On Tue, 5 Jan 2010 14:30:46 +0900
KAMEZAWA Hiroyuki <kamezawa.hiroyu@jp.fujitsu.com> wrote:
> ==
> Above codes are a bit heavy(and buggy). I have some fixes.
> 
Here is my latest one. But I myself think this should be improved more
and don't think this patch is bug-free. I have some concern
s around fork() etc..and still considering how to avoid atomic ops.

I post this just as a reference rather than cut-out from old e-mails.

Here is a comarison before after patch. A test program does following in
multi-thread. (attached)

  while (1) {
	touch memory (with write)
   	pthread_barrier_wait().
   	fork() if I'm the first thread.
     	-> exit() immediately
        wait()
   	pthread_barrier_wait()
  }

And see overheads by perf. This is result on 8core/2socket hosts.
This is highly affected by the number of sockets.

# Samples: 1164449628090
#
# Overhead          Command             Shared Object  Symbol
# ........  ...............  ........................  ......
#
    43.23%  multi-fault-all  [kernel]                  [k] smp_invalidate_interrupt
    16.27%  multi-fault-all  [kernel]                  [k] flush_tlb_others_ipi
    11.55%  multi-fault-all  [kernel]                  [k] _raw_spin_lock_irqsave    <========(*)
     6.23%  multi-fault-all  [kernel]                  [k] intel_pmu_enable_all
     2.17%  multi-fault-all  [kernel]                  [k] _raw_spin_unlock_irqrestore
     1.59%  multi-fault-all  [kernel]                  [k] page_fault
     1.45%  multi-fault-all  [kernel]                  [k] do_wp_page
     1.35%  multi-fault-all  ./multi-fault-all-fork    [.] worker
     1.26%  multi-fault-all  [kernel]                  [k] handle_mm_fault
     1.19%  multi-fault-all  [kernel]                  [k] _raw_spin_lock
     1.03%  multi-fault-all  [kernel]                  [k] invalidate_interrupt7
     1.00%  multi-fault-all  [kernel]                  [k] invalidate_interrupt6
     0.99%  multi-fault-all  [kernel]                  [k] invalidate_interrupt3


# Samples: 181505050964
#
# Overhead          Command             Shared Object  Symbol
# ........  ...............  ........................  ......
#
    45.08%  multi-fault-all  [kernel]                  [k] smp_invalidate_interrupt
    19.45%  multi-fault-all  [kernel]                  [k] intel_pmu_enable_all
    14.17%  multi-fault-all  [kernel]                  [k] flush_tlb_others_ipi
     1.89%  multi-fault-all  [kernel]                  [k] do_wp_page
     1.58%  multi-fault-all  [kernel]                  [k] page_fault
     1.46%  multi-fault-all  ./multi-fault-all-fork    [.] worker
     1.26%  multi-fault-all  [kernel]                  [k] do_page_fault
     1.14%  multi-fault-all  [kernel]                  [k] _raw_spin_lock
     1.10%  multi-fault-all  [kernel]                  [k] flush_tlb_page
     1.09%  multi-fault-all  [kernel]                  [k] vma_put           <========(**)
=-=-=-=-=
In the kernel patch post, on what hosts was the perf result measured? The items after this point have nothing to do with the kernel patch post.

> **STORED RECORDS**
=-=-=-=-=
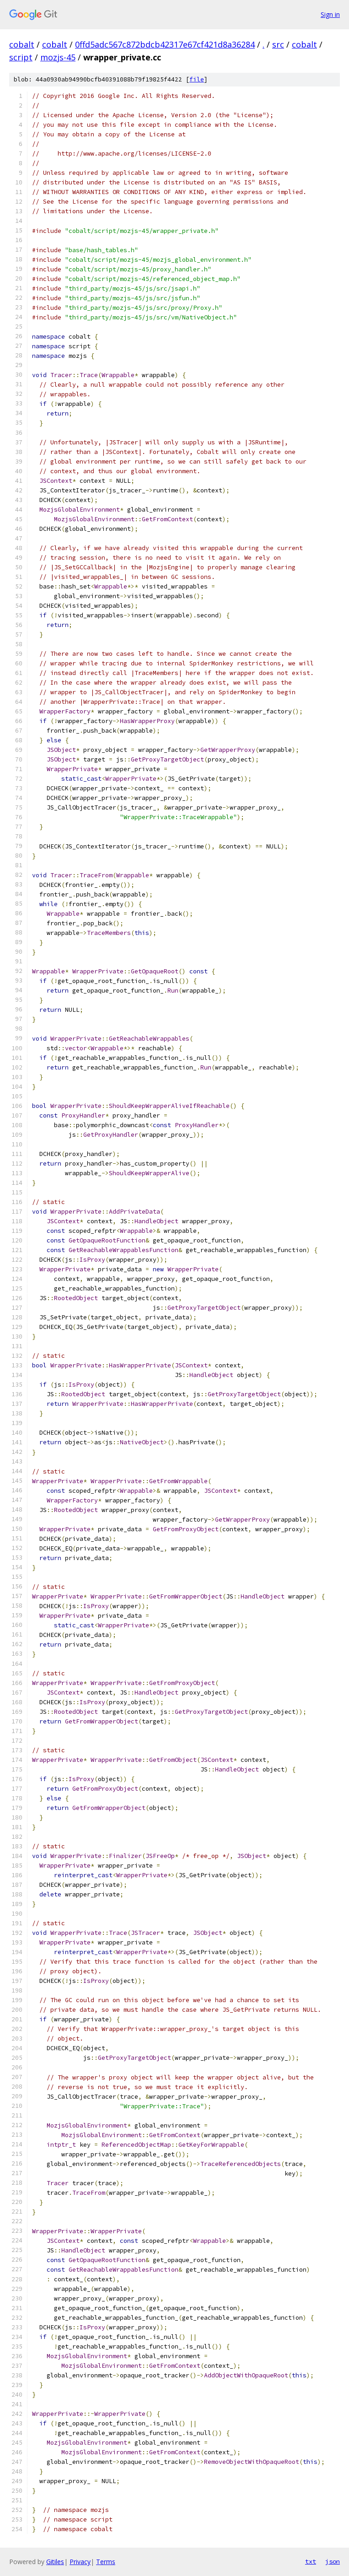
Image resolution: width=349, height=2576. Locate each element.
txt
=-=-=-=-=
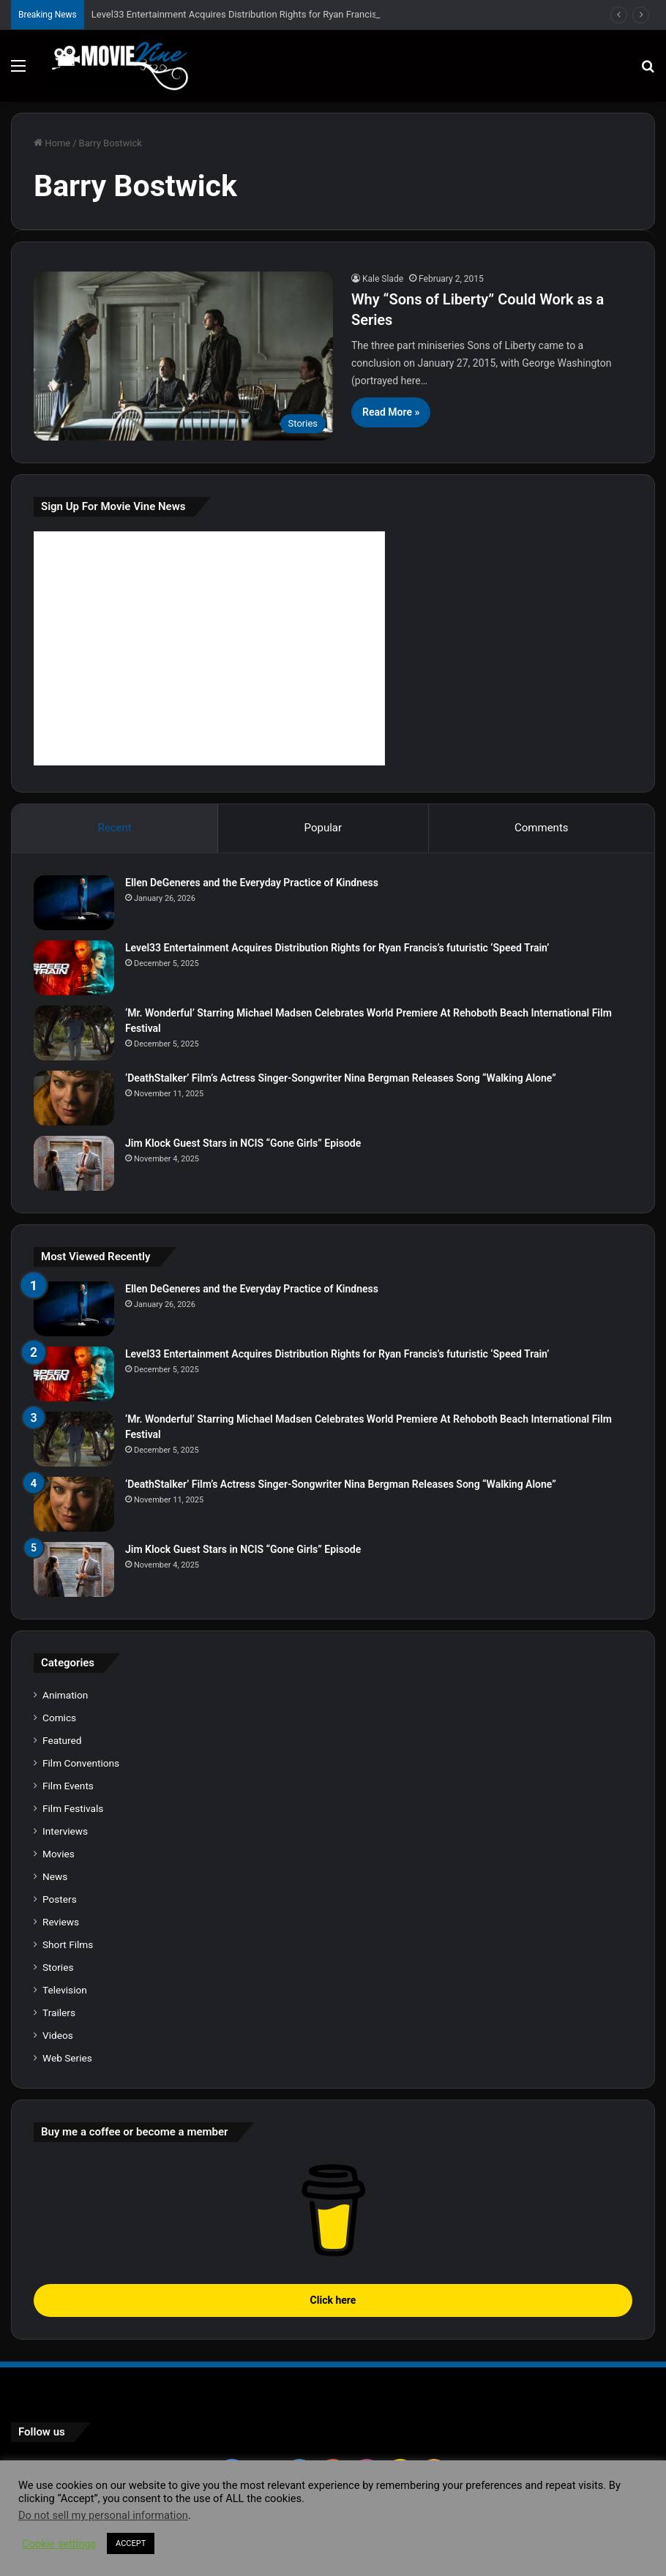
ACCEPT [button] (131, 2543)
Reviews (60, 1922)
=-=-=-=-=
> **ANSWER TO THE EXERCISE**
On 8-core, 2-socket hosts.